Career Coach Gretchen Wardell helped Heitmann draw from previous experiences, such as leadership skills she had gained as a co-chair of EnAct (CC Students for Environmental Action). Heitmann not only got the internship at Mushroom Mountain, but she also received $2,500 in funding from the Career Center. Every year, the Career Center provides one-time summer awards like these to approximately 80 CC students who have unpaid or underpaid internships.

“My time was split between cultivating mushrooms and conducting research at Mushroom Mountain.  I learned how to grow and package mushrooms to be sold at farmers markets and restaurants. I also created a research project proposal and partnered with Julia Kerrigan, an associate professor in mycology at Clemson University. I performed DNA extractions and PCR [polymerase chain reactions] to identify two fungal species that were previously not known,” she says.

The exploratory study, aimed at determining the potential uses for the two species in bioremediation [breaking down environmental pollutants to clean up polluted sites], led to Heitmann’s realization that she wanted to pursue research and took her to yet another step on her career path.

“When I was reading up on all of the literature during my internship, I came across this paper that talked about how fungi and bacteria could be implemented in agriculture to enhance food production. I reached out to the lead author and was able to get a research position in Posy Busby’s lab at Oregon State University. Through CC, I was able to take two blocks off in 2017 to conduct my own independent project in the Busby Lab at OSU,” she says.

Heitmann received additional funding  for her work at the Busby Lab, including a $1,500 Keller Family Venture Grant and a $500 Organismal Biology and Ecology Department Hevey Family Fund grant. Her lab research involves endophytes — fungi and bacteria that live inside plant tissue and have the potential to increase biomass and yield in plants, which could have implications for agricultural use.

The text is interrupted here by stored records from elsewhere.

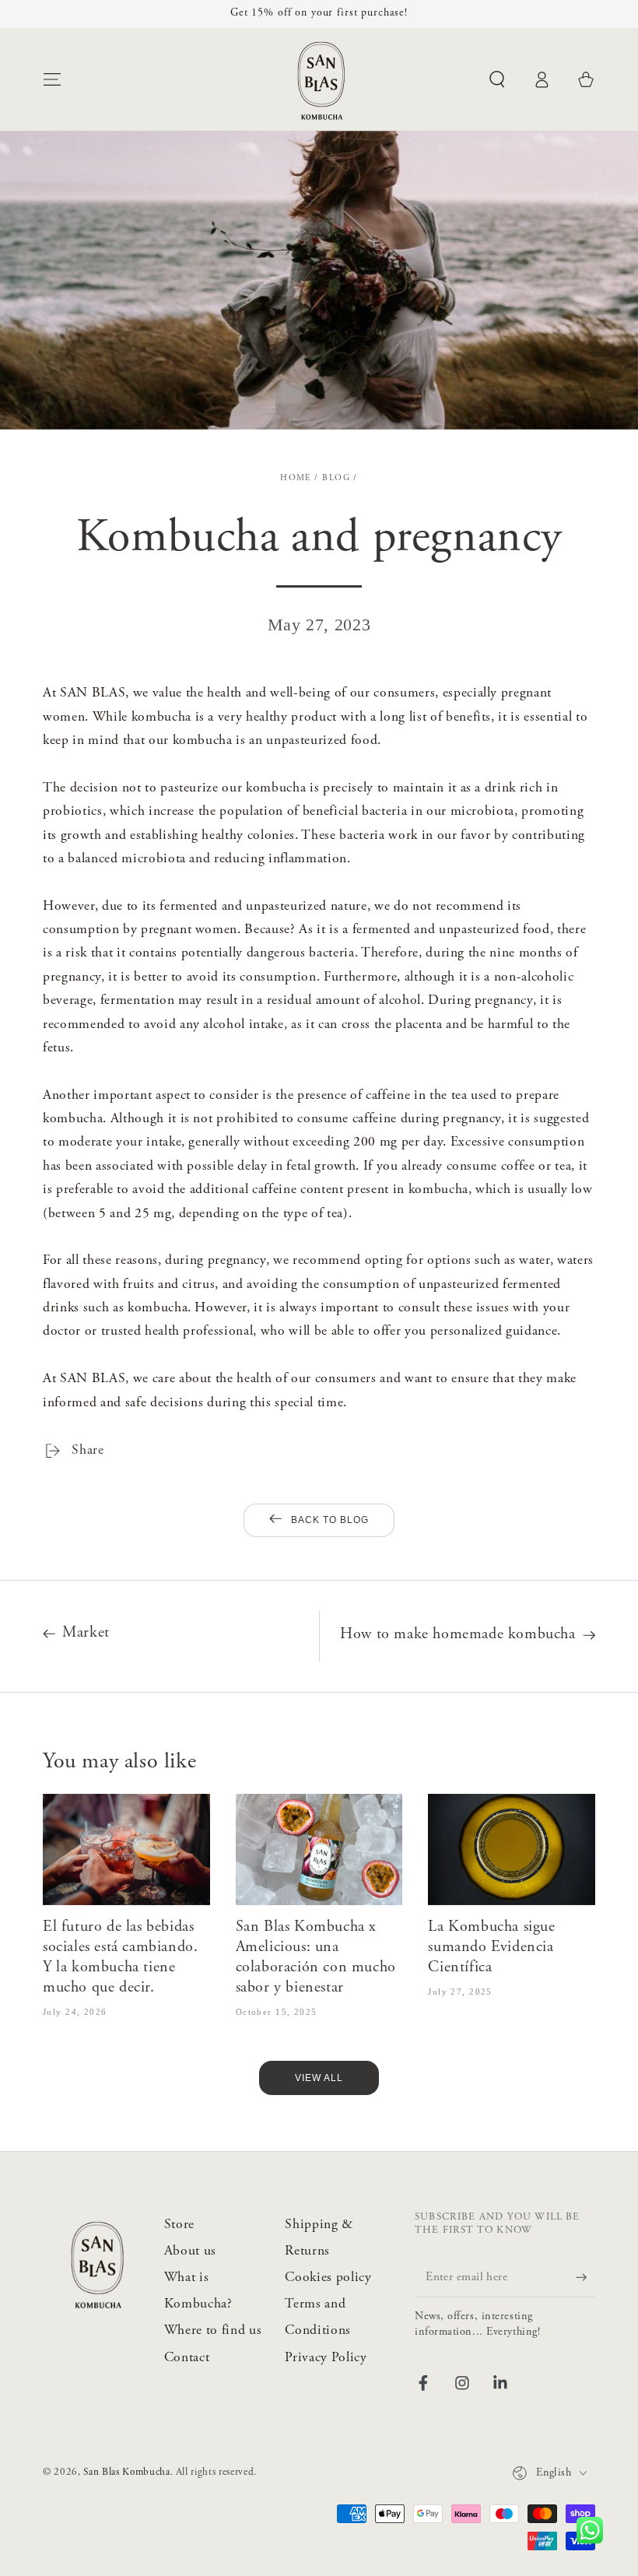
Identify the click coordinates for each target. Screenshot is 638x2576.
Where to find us (213, 2331)
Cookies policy (328, 2278)
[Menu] (52, 79)
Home (295, 478)
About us (190, 2251)
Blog (336, 478)
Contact (187, 2358)
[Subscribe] (572, 2277)
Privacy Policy (325, 2358)
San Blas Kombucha (126, 2472)
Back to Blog (330, 1519)
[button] (497, 79)
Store (179, 2225)
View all (319, 2077)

Before Heitmann left campus for the lab, the Career Center’s Wardell worked with her on networking skills. Then, when she came back to campus, together they composed several communications asking her supervisor at OSU if there was a possibility of her returning after graduation.

“We were both thrilled when the answer was ‘yes,’” Wardell recalls.

Today, Heitmann is a faculty research assistant in the Busby Lab at OSU where she’ll be a master’s student this fall in the Botany and Plant Pathology Department.